How do I know this? Market research is part of my studies.

Every minute of every hour of every day, a packet—or a box for the really horny ones who like doing orgies—is being bought, opened, worn, gets filled with manly juices, and then gets discarded. Or in my situation—three years ago—blown into a big, fruity balloon.

Damn. Had I spent enough time researching about condoms back when I was fifteen—instead of reading about how to unlock Xbox achievements—then I would have known where the rubber goes, what it does, how it’s used, and why all the girls my brother takes home every night scream like they’re being ripped to shreds. Well, they probably were getting ripped to shreds since my brother’s really hung. How do I know this? Well, it was after midnight of my sixteenth birthday—hours after I celebrated the momentous occasion alone, with a box of deli pizza and a DVD because my parents can’t be bothered—when my brother decided to casually waltz to the kitchen in the nude, his limp organ bobbing between his legs like a pendulum. Hypnotic? Yes it was.
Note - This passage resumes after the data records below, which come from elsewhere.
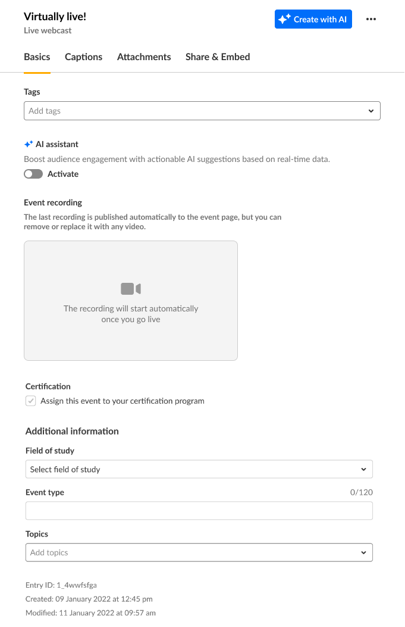Click the Add tags input field
This screenshot has height=627, width=405.
[x=190, y=111]
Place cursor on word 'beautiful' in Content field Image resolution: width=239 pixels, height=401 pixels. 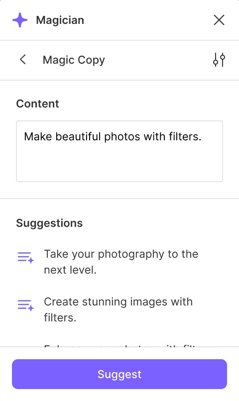(78, 136)
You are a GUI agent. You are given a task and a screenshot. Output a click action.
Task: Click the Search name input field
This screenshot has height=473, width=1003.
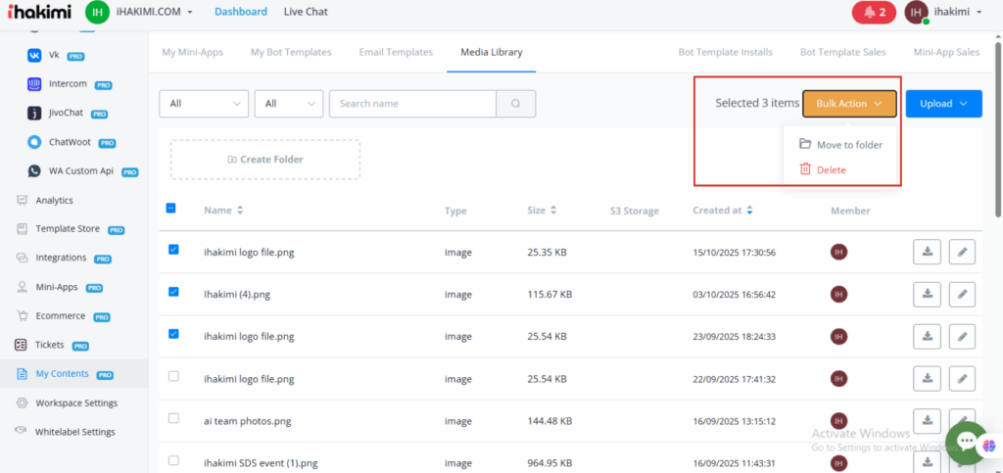(x=412, y=104)
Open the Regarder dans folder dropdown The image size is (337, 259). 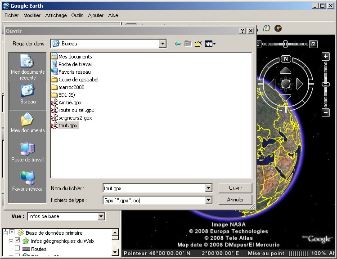(163, 44)
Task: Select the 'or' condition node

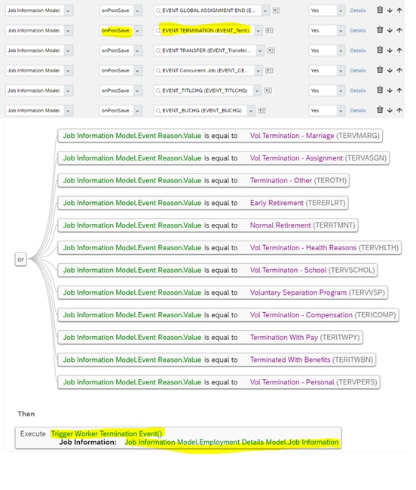Action: pyautogui.click(x=21, y=259)
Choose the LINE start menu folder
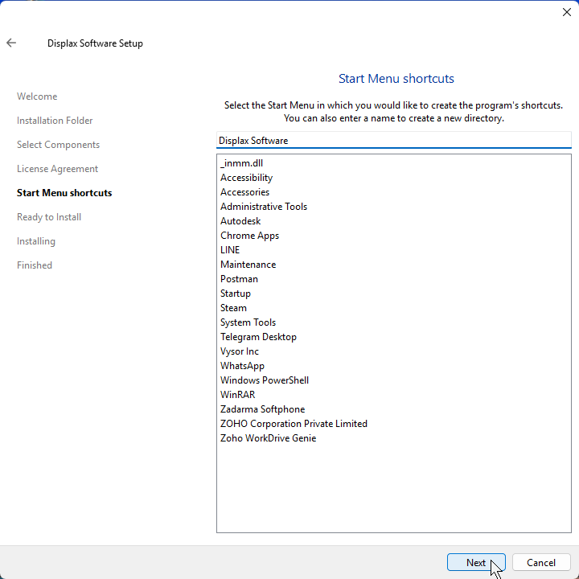Viewport: 579px width, 579px height. coord(230,250)
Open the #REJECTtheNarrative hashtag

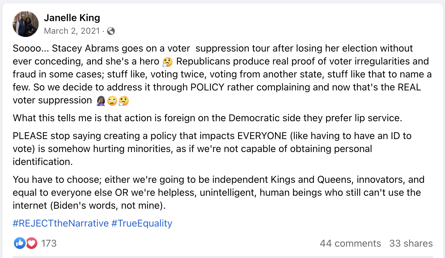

“Hey Calv,” I remember him saying while scratching the hair on his broad, muscle-bound chest. And for a long spacey moment my head went blank, with no coherent thought in mind other than penis, junk, penis, junk, penis, junk like a voodoo chant. I didn’t have words, much less a reply, because my eyes were busy ogling the trunk of flesh dangling between Reginald’s thighs. “Reggie. You mind keeping it down tonight?” I remember telling him after a few beats when my brain remembered to function again, “You guys get really loud,” I added, and his reply was, “As long as you keep yours down,” looking down at the way the crotch of my pajamas was lifting.

Yes. I had a hard-on. And no. I wasn’t attracted to my brother. Incest is gross. It’s just…I was mesmerized by the length of his tool, to the point that I acknowledged—with blinding clarity—the fact that I really liked hotdogs other than my own. And that I wanted to put one in my mouth, too.

He gave me a look and I gave him one of mine. And it was then that my brother knew I wasn’t playing for his baseball team, and that I’d much rather have the bat shoved inside my ass.

But my brother didn’t judge me. Nor did he lecture me about the kind of sex I want to have and who I want to do it with. All he ever said was, “Calv. Just make sure you wear a rubber with whomever you wanna do it with.” It was the advice Reggie gave me. The only piece of brotherly love he ever showed me in probably the only time we actually talked in my sixteen years of existence. I’m now eighteen and we still don’t talk. We just don’t.

In the Schmidt household, each member of our family is a soldier on his own, marching to his own beat. There’s an exorbitant amount of money to spend, so my parents take that as their license to neglect parenting duties. I don’t remember a time when we were actually gathered around the dining table having a family conversation.

My parents believe in early retirement, hence they are constantly working to bank a lot of money so that by the time I, Reginald, and Sophia can manage on our own, they can give us our share of wealth and what’s left they will use to travel the world and take it easy, not worrying about their sons’ and daughter’s stellar futures.